To be honest, I went with the spacer because I blew through two throttle bodies when I had the nozzle pre TB. I have run the spacer for 2 years now and had 0 incidents, and I have been running Apr stage 3 with the 100 octane file. My mixture was straight washer fluid ( I'd add a bottle of heet if I went to the track) No timing pull in any cylinder as long as I set injection to start at least 10 psi and full injection at 15 psi.


----------



## Brokenparts (Sep 8, 2012)

wazzap1101 said:


> To be honest, I went with the spacer because I blew through two throttle bodies when I had the nozzle pre TB. I have run the spacer for 2 years now and had 0 incidents, and I have been running Apr stage 3 with the 100 octane file. My mixture was straight washer fluid ( I'd add a bottle of heet if I went to the track) No timing pull in any cylinder as long as I set injection to start at least 10 psi and full injection at 15 psi.

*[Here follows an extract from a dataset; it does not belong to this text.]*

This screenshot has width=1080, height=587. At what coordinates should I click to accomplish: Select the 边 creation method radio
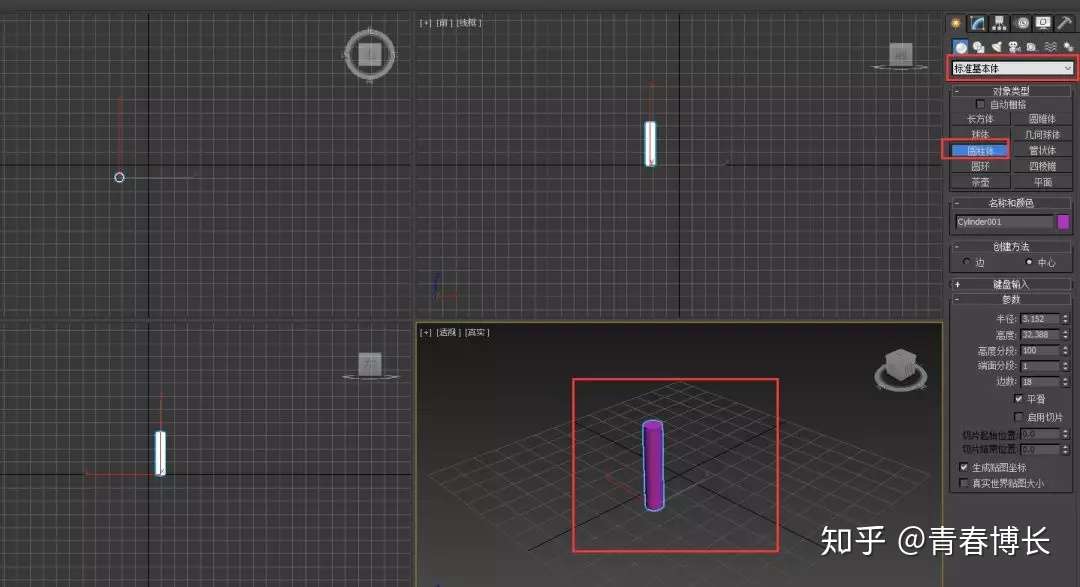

I can get my timing pull down to 0 across the board but I have to set the injection point too low and it feels to me that its actually bogging too much. Setting the injection point a bit higher cleans up the acceleration under wot conditions in my case. Of course this is just my butt dyno telling me this but it does feel that way. Since the pull isnt too high I think the setting is about right.


----------



## mikey3117 (Jan 4, 2008)

Bumping this old thread to see if the OP still has had success with the USRT spacer. I haven't used my WM since destroying the original throttle body. Are there any fitment issues with the dipstick tube?

Thanks!


----------